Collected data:
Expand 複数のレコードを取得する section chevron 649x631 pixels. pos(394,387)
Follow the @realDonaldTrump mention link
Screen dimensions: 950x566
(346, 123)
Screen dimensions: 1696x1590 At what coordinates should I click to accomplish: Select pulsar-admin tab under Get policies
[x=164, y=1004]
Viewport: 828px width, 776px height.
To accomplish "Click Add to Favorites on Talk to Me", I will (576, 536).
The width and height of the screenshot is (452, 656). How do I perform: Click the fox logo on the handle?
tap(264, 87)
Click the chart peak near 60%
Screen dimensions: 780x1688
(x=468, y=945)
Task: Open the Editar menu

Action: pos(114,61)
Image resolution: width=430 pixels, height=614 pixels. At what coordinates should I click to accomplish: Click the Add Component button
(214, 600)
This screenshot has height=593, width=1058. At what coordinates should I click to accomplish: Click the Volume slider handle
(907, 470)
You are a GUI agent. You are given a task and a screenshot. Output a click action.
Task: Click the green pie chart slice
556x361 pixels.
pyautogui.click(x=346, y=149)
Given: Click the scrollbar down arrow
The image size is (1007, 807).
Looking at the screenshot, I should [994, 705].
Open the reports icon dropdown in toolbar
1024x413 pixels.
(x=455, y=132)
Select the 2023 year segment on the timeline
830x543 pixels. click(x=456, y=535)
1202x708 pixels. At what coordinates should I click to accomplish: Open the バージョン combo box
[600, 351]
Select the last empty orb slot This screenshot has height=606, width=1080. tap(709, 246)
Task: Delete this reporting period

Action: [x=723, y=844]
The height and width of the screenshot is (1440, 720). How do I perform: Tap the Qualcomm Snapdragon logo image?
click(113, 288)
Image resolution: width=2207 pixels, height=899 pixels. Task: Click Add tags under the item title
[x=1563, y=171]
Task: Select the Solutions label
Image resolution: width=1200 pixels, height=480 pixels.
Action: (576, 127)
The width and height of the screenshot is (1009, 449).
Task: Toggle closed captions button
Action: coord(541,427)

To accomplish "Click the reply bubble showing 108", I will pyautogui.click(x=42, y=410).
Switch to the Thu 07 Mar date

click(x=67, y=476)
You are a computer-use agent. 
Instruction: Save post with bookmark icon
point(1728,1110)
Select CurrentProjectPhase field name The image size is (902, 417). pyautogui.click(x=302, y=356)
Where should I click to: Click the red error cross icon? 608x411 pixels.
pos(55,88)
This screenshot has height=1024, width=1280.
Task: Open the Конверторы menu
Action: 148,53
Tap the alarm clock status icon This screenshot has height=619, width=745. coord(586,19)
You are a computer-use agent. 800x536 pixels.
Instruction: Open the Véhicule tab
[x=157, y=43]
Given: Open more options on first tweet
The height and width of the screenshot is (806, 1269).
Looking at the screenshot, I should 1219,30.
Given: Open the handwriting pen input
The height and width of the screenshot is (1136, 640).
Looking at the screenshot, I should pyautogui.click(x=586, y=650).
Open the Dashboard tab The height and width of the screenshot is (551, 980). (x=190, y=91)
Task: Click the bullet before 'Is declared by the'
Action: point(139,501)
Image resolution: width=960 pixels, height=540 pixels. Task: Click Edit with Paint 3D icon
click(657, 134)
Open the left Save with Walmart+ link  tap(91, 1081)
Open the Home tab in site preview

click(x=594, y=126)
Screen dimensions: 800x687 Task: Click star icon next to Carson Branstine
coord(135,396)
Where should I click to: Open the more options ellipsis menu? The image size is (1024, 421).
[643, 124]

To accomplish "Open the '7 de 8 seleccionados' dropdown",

**What this task involves**. Every line in the data above has to be retyped exactly.

**Response to the exercise**.
Expand 複数のレコードを取得する section chevron 649x631 pixels. pos(394,387)
Follow the @realDonaldTrump mention link
Screen dimensions: 950x566
(346, 123)
Screen dimensions: 1696x1590 At what coordinates should I click to accomplish: Select pulsar-admin tab under Get policies
[x=164, y=1004]
Viewport: 828px width, 776px height.
To accomplish "Click Add to Favorites on Talk to Me", I will (576, 536).
The width and height of the screenshot is (452, 656). How do I perform: Click the fox logo on the handle?
tap(264, 87)
Click the chart peak near 60%
Screen dimensions: 780x1688
(x=468, y=945)
Task: Open the Editar menu

Action: pos(114,61)
Image resolution: width=430 pixels, height=614 pixels. At what coordinates should I click to accomplish: Click the Add Component button
(214, 600)
This screenshot has height=593, width=1058. At what coordinates should I click to accomplish: Click the Volume slider handle
(907, 470)
You are a GUI agent. You are given a task and a screenshot. Output a click action.
Task: Click the green pie chart slice
556x361 pixels.
pyautogui.click(x=346, y=149)
Given: Click the scrollbar down arrow
The image size is (1007, 807).
Looking at the screenshot, I should [994, 705].
Open the reports icon dropdown in toolbar
1024x413 pixels.
(x=455, y=132)
Select the 2023 year segment on the timeline
830x543 pixels. click(x=456, y=535)
1202x708 pixels. At what coordinates should I click to accomplish: Open the バージョン combo box
[600, 351]
Select the last empty orb slot This screenshot has height=606, width=1080. tap(709, 246)
Task: Delete this reporting period

Action: [x=723, y=844]
The height and width of the screenshot is (1440, 720). How do I perform: Tap the Qualcomm Snapdragon logo image?
click(113, 288)
Image resolution: width=2207 pixels, height=899 pixels. Task: Click Add tags under the item title
[x=1563, y=171]
Task: Select the Solutions label
Image resolution: width=1200 pixels, height=480 pixels.
Action: (576, 127)
The width and height of the screenshot is (1009, 449).
Task: Toggle closed captions button
Action: coord(541,427)

To accomplish "Click the reply bubble showing 108", I will pyautogui.click(x=42, y=410).
Switch to the Thu 07 Mar date

click(x=67, y=476)
You are a computer-use agent. 
Instruction: Save post with bookmark icon
point(1728,1110)
Select CurrentProjectPhase field name The image size is (902, 417). pyautogui.click(x=302, y=356)
Where should I click to: Click the red error cross icon? 608x411 pixels.
pos(55,88)
This screenshot has height=1024, width=1280.
Task: Open the Конверторы menu
Action: 148,53
Tap the alarm clock status icon This screenshot has height=619, width=745. coord(586,19)
You are a computer-use agent. 800x536 pixels.
Instruction: Open the Véhicule tab
[x=157, y=43]
Given: Open more options on first tweet
The height and width of the screenshot is (806, 1269).
Looking at the screenshot, I should 1219,30.
Given: Open the handwriting pen input
The height and width of the screenshot is (1136, 640).
Looking at the screenshot, I should pyautogui.click(x=586, y=650).
Open the Dashboard tab The height and width of the screenshot is (551, 980). (x=190, y=91)
Task: Click the bullet before 'Is declared by the'
Action: point(139,501)
Image resolution: width=960 pixels, height=540 pixels. Task: Click Edit with Paint 3D icon
click(657, 134)
Open the left Save with Walmart+ link  tap(91, 1081)
Open the Home tab in site preview

click(x=594, y=126)
Screen dimensions: 800x687 Task: Click star icon next to Carson Branstine
coord(135,396)
Where should I click to: Open the more options ellipsis menu? The image size is (1024, 421).
[643, 124]

To accomplish "Open the '7 de 8 seleccionados' dropdown",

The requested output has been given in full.